Así las cosas, la pregunta que surge es la de si la invasión de Ucrania ha sido un suceso sorpresivo. No lo parece. Un análisis desapasionado de los antecedentes inclina a pensar, por el contrario, que se trataba de una desgracia algo más que previsible.

Putin no es una excepción entre los antiguos servidores del régimen comunista soviético, sobre todo los que formaron parte de sus instituciones emblemáticas como la KGB. Como una gran parte de los rusos, Putin identifica el decaimiento internacional del país con el desmembramiento de la URSS, a partir del anuncio de disolución de Gorbachov en 1991. El proceso generó una crisis nacional económica, política y espiritual que fue aprovechada por EE. UU. para impulsar la incorporación a la OTAN de países que habían estado hasta entonces en la órbita soviética. Se rompió así el viejo equilibrio entre ambos polos, y Finlandia, Bielorrusia, Ucrania y, más al sur, Georgia, quedaron –de hecho y bajo diversas fórmulas, también de derecho– como un colchón independiente entre Rusia y los países de la OTAN. La fórmula se agotó pronto. Finlandia había asumido ya desde desde el comienzo de la Guerra Fría una neutralidad activa, la «finlandización»; a la disolución de la URSS se incorporó a la Unión Europea, pero se mantuvo fuera de la OTAN (con un tratado de «relación especial»).
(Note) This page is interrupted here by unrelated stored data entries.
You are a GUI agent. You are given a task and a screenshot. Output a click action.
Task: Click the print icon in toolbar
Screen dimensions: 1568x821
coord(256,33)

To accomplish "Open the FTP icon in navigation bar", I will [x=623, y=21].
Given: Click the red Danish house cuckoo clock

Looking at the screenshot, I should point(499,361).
Bielorrusia ha seguido desde 1997 un proceso progresivo de unificación con Rusia, conocido como «Estado de la Unión». Georgia dejó en vía muerta sus escarceos para entrar en la OTAN después de una sucesión de conflictos bélicos que finalizaron en 2008 con la segregación de los territorios limítrofes de Osetia del Sur y Abjasia, reconocidos por Rusia como repúblicas «independientes».

¿Y Ucrania? Los problemas comenzaron con el golpe de estado que destituyó al presidente pro-ruso Víctor Yanukovych bajo cuyo mandato se había aprobado una declaración formal de país no alineado. El nuevo presidente Arseniy Yatsenyuk anunció un cambio de política de alianzas orientada a Occidente. Rusia invadió Crimea. En 2019 Ucrania modificó la Constitución para declarar la entrada en la OTAN como objetivo prioritario. Rusia protestó. Al año siguiente Ucrania se convirtió en socio especial de la OTAN con un estatus similar al de Finlandia. Rusia siguió protestando. Haciendo oídos sordos –y es de suponer que con la promesa de apoyo occidental, Ucrania amagó en 2021 con un nuevo paso hacia la integración total en la OTAN. Rusia invadió Ucrania.
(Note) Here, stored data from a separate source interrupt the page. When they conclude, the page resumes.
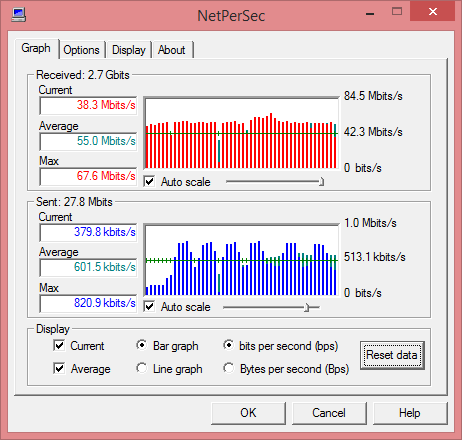The height and width of the screenshot is (440, 462).
Task: Click the OK button
Action: [x=248, y=413]
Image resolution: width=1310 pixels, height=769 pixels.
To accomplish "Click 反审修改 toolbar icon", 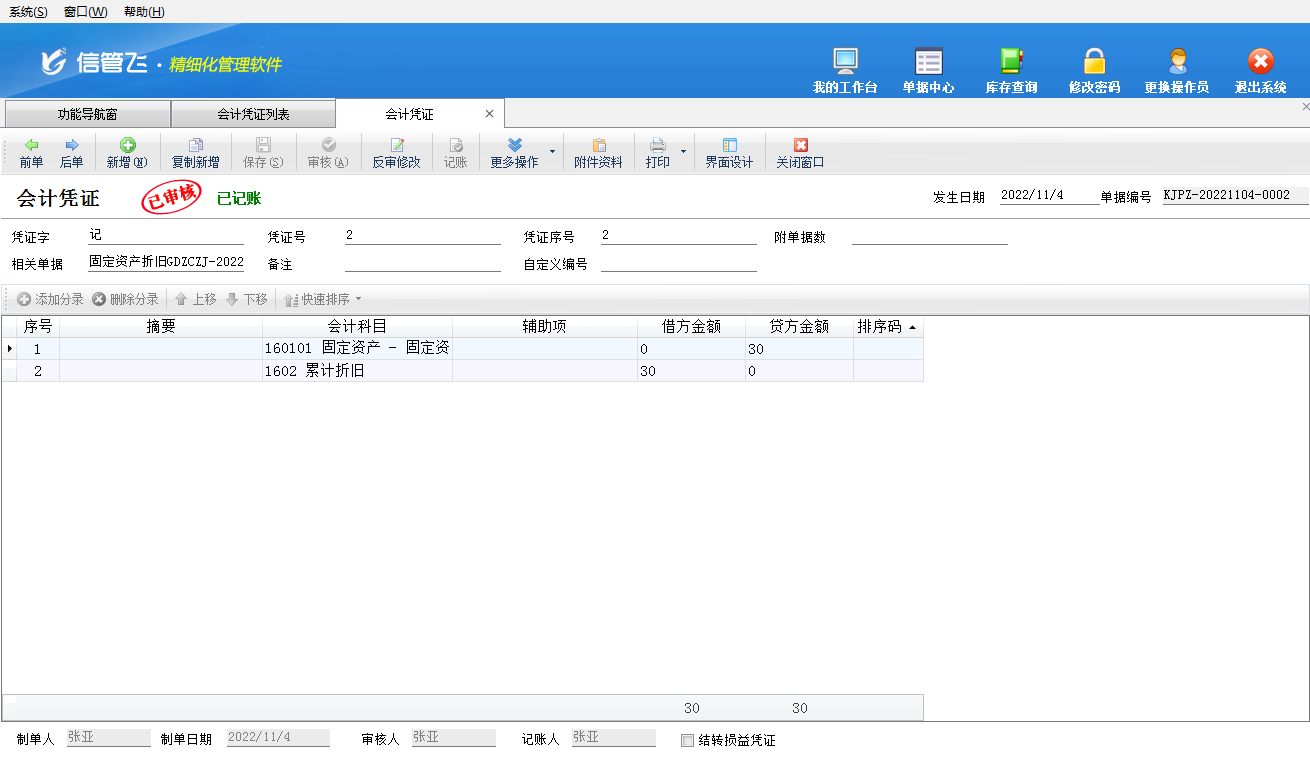I will 396,146.
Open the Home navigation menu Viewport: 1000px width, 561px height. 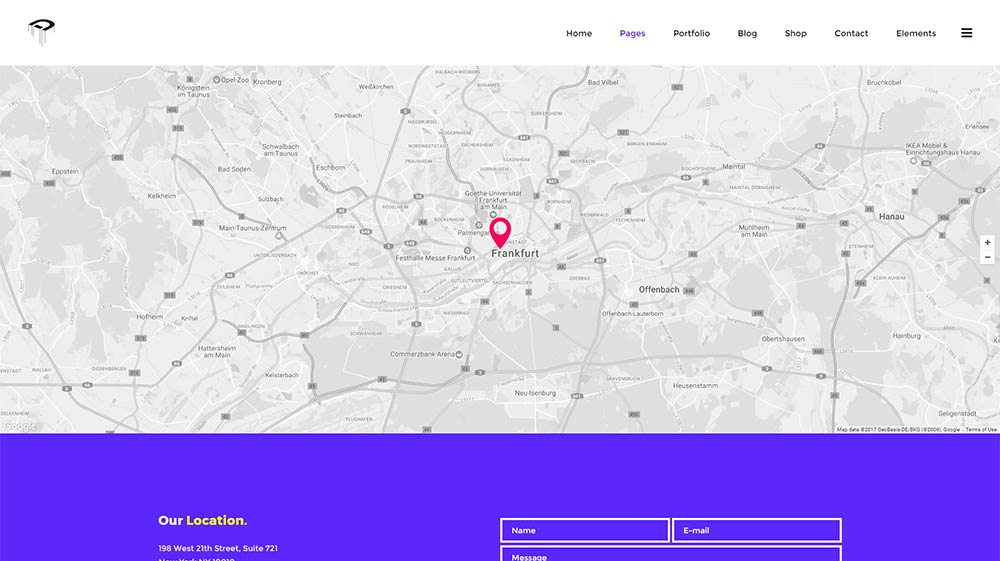click(x=579, y=33)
Desde hace un siglo a los socialistas dogmáticos les sigue gustando formular sus objetivos de forma gradual con un programa máximo y un programa mínimo. (El PSOE hasta fecha muy reciente seguía ratificando en sus congresos el histórico programa máximo: «Abolición de todas las clases sociales y su conversión en una sola de trabajadores, dueños del fruto de su trabajo, libres, iguales, honrados e inteligentes». El programa electoral (mínimo) es otra cosa.) En lo que atañe a Ucrania el programa máximo de Putin es su «bielorrusización» o, al menos, su «finlandización» . No parece un objetivo realista viendo el desarrollo de la guerra. El programa mínimo, más realista, es la segregación de los territorios de Donetsk y Lugansk, a los que se aplicará la formula de Georgia con las repúblicas «independientes» de Osetia y Abjasia.

Visto lo visto y oído lo oído, no parece razonable acompañar la condena a la invasión de Ucrania con declaraciones de sorpresa y de escándalo, sino, más bien, recordando humildemente los versículos del Eclesiastés: «Todo es indecible fastidio y fatiga. Por más que vemos, jamás nos satisfacemos; por más que oímos, no estamos contentos. La historia es simple repetición. Nada hay realmente nuevo; todo ha sido hecho o dicho antes».

¡Que le vamos a hacer!

Daniel García-Pita Pemán es miembro correspondiente de la Real Academia de Jurisprudencia y Legislación.